Lessons learnt at the TVS Racing academy...
We've all raced at some point in our life, haven't we? I used to race my toy cars with my buddies when I was a kid. We then began racing on our bicycles, and occasionally at a karting track when we'd collect enough pocket money for a six laps around the circuit. Those days remain among the fondest memories of my life. I love racing, and I'm sure you do to.
Fast forward to May 29, 2017, and I was at the Madras Motor Race Track (MMRT) in Chennai riding a TVS Apache RTR 200 4V race bike! Dreams do come true, and this one was made possible, courtesy of the good folks at TVS Racing.
Emmanuel Jebaraj gives us a lesson in the various flags that are used to communicate with a rider on a race track. This one indicates slippery conditions
The racing division of the TVS Motor Company has participated in a number of racing championships in India, for decades and has also won a multiple national championships over the years.

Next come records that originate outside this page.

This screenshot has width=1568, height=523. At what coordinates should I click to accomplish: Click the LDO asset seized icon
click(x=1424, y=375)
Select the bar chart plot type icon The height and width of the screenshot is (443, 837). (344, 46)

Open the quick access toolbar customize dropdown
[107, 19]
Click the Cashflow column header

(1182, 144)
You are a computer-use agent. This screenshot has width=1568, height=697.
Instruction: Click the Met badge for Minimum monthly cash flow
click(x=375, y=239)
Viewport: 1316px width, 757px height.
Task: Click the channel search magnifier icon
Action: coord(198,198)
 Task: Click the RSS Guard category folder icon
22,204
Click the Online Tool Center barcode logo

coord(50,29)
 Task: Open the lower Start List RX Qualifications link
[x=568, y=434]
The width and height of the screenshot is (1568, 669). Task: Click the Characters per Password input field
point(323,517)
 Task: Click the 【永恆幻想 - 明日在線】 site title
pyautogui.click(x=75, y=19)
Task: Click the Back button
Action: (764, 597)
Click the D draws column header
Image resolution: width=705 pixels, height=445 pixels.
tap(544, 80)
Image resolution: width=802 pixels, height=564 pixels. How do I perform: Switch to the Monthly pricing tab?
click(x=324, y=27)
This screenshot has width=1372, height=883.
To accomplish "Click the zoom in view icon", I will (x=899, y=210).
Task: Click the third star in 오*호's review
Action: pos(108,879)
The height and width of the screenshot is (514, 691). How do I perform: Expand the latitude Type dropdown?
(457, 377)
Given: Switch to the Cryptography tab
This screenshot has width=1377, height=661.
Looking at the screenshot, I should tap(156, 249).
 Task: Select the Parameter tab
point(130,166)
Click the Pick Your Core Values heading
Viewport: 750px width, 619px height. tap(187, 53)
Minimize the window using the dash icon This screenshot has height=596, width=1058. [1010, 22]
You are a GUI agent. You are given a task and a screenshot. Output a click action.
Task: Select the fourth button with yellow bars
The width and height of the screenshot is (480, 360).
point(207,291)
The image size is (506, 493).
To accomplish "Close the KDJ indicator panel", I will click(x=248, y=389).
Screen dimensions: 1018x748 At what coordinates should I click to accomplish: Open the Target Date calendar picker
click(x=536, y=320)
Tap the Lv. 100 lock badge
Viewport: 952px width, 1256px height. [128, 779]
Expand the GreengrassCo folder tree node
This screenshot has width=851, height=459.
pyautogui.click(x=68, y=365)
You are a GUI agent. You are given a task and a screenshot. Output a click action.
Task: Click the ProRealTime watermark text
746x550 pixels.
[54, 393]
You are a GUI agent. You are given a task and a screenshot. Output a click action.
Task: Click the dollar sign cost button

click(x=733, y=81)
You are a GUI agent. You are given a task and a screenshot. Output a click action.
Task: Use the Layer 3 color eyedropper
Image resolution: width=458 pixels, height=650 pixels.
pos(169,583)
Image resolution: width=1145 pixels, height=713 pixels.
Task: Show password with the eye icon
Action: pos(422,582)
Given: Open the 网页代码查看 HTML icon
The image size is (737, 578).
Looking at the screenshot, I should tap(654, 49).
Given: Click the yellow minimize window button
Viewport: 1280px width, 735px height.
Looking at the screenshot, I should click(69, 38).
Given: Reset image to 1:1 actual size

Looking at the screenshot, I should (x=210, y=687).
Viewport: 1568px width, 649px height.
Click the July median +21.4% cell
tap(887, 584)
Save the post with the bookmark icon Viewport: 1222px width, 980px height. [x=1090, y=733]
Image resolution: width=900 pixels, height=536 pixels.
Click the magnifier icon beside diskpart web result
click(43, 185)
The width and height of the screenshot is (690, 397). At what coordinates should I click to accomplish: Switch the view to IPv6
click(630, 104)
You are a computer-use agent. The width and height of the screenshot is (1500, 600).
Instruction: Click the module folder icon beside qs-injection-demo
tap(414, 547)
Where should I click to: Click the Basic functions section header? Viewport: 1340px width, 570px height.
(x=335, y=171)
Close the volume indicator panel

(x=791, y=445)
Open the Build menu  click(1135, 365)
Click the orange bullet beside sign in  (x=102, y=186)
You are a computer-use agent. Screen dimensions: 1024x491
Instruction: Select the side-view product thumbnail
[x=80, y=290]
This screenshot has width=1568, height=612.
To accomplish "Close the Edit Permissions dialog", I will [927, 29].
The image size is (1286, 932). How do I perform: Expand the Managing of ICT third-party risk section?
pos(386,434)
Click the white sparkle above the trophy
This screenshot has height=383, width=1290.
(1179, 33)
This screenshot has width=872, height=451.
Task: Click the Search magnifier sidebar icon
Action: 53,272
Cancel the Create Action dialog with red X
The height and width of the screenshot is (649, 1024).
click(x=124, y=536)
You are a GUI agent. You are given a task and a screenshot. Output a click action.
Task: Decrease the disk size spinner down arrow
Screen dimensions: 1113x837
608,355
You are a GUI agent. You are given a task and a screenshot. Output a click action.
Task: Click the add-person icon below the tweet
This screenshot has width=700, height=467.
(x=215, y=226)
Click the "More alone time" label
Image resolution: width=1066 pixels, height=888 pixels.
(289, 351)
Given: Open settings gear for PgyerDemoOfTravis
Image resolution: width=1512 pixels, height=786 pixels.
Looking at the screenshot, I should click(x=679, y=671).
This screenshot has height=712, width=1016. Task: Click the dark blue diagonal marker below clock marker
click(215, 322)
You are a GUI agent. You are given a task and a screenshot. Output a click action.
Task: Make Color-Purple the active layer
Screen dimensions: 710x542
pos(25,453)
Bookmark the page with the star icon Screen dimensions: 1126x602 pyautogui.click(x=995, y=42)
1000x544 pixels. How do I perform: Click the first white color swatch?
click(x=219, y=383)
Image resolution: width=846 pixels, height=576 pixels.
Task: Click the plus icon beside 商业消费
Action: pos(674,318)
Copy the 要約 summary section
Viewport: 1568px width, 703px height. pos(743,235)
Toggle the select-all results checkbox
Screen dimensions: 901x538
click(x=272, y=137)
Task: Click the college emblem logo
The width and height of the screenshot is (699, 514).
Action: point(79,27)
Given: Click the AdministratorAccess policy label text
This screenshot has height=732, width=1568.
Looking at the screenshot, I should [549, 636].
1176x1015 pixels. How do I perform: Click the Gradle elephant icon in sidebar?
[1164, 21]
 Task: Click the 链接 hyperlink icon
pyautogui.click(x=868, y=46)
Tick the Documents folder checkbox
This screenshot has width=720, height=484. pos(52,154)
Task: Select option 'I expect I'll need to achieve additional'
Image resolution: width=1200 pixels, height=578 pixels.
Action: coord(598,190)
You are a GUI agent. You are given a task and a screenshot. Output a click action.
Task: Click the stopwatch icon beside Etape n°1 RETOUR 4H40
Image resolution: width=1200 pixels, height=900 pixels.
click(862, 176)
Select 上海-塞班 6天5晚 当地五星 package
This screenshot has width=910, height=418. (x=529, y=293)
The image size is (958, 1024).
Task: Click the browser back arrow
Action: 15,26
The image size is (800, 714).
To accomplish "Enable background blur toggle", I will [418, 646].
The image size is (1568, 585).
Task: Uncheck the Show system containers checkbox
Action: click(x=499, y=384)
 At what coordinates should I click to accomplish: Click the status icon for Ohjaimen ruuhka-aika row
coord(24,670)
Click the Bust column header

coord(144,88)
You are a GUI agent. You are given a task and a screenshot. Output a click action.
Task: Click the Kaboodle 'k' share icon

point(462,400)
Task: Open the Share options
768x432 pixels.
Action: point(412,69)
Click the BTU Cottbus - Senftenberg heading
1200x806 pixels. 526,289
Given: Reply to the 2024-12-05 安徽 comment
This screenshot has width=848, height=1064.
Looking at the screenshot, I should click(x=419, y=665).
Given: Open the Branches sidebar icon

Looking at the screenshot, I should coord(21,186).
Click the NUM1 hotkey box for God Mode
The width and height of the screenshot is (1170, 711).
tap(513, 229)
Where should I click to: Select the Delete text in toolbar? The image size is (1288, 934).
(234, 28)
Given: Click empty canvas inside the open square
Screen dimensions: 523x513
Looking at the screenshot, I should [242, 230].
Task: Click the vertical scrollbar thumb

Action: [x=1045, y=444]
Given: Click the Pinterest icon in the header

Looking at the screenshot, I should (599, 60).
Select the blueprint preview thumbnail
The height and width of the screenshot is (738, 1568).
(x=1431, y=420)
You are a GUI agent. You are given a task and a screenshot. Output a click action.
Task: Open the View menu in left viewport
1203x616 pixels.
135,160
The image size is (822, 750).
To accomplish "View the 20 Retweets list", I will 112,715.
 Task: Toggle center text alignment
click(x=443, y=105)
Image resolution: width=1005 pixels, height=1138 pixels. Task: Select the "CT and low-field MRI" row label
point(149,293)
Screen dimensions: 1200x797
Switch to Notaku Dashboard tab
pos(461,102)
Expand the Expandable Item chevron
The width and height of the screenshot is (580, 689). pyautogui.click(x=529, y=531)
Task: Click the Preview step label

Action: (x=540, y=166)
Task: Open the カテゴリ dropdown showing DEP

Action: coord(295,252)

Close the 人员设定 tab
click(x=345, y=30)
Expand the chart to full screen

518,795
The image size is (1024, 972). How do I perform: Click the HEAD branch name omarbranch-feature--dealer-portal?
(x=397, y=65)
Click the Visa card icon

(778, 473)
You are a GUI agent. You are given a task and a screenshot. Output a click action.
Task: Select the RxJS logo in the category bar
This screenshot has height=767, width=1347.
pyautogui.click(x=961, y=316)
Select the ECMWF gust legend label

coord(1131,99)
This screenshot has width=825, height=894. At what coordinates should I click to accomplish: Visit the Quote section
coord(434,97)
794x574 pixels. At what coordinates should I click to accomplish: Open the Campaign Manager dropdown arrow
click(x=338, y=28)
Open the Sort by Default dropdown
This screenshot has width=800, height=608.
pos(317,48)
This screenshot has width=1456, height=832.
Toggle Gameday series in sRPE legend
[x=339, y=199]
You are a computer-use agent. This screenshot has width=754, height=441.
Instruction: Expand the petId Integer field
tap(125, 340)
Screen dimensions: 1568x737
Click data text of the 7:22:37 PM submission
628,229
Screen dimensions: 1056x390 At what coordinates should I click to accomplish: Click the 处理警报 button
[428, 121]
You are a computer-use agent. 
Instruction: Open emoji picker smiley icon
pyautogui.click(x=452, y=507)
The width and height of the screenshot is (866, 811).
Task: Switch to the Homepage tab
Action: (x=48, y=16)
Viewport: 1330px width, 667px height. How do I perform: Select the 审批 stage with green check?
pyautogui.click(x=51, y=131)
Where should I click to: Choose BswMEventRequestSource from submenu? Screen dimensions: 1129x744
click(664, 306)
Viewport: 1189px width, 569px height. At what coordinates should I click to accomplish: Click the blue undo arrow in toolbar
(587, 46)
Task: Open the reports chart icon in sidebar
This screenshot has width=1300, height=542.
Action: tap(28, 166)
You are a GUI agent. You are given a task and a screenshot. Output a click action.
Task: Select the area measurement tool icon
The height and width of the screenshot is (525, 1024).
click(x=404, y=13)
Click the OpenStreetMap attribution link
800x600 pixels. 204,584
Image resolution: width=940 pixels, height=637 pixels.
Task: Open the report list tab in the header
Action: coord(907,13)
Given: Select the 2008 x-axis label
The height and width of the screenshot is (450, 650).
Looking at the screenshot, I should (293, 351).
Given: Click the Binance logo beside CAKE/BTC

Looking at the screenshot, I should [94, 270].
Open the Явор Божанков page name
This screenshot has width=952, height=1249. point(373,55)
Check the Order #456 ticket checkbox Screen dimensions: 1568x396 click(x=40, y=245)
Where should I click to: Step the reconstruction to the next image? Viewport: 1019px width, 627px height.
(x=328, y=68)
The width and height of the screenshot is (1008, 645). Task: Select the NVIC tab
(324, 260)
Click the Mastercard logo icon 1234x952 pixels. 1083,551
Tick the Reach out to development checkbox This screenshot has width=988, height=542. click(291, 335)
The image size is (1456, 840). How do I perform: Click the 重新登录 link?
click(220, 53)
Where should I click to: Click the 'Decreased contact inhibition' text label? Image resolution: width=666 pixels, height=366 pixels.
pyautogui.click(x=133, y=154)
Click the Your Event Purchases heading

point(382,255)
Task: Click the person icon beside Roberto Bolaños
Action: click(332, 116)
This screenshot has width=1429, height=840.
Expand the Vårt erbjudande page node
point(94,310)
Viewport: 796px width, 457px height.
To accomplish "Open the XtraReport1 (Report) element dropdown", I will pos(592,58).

This year, TVS Racing has decided to give us auto journos a chance to race in a one-make series championship. There'll be three race weekends in all, with the first one scheduled for June 9-10, 2017.
Yeah, well that's exciting, I thought to myself, but am I race ready? Does TVS think I, or any auto journo, is race ready? The answer to that is an emphatic no!
You see, our job allows us to ride almost every motorcycle in the country, big or small. But that does not qualify us as racing riders. That's because racing a different ball game altogether. Understanding racecraft is important to ride fast and safe around a racetrack, and it's something that can only be learnt at a racing school.
TVS organised a training school for journos, albeit for a day, and roped in the best in the business to ensure we learnt, at least, the basics of the art of racing.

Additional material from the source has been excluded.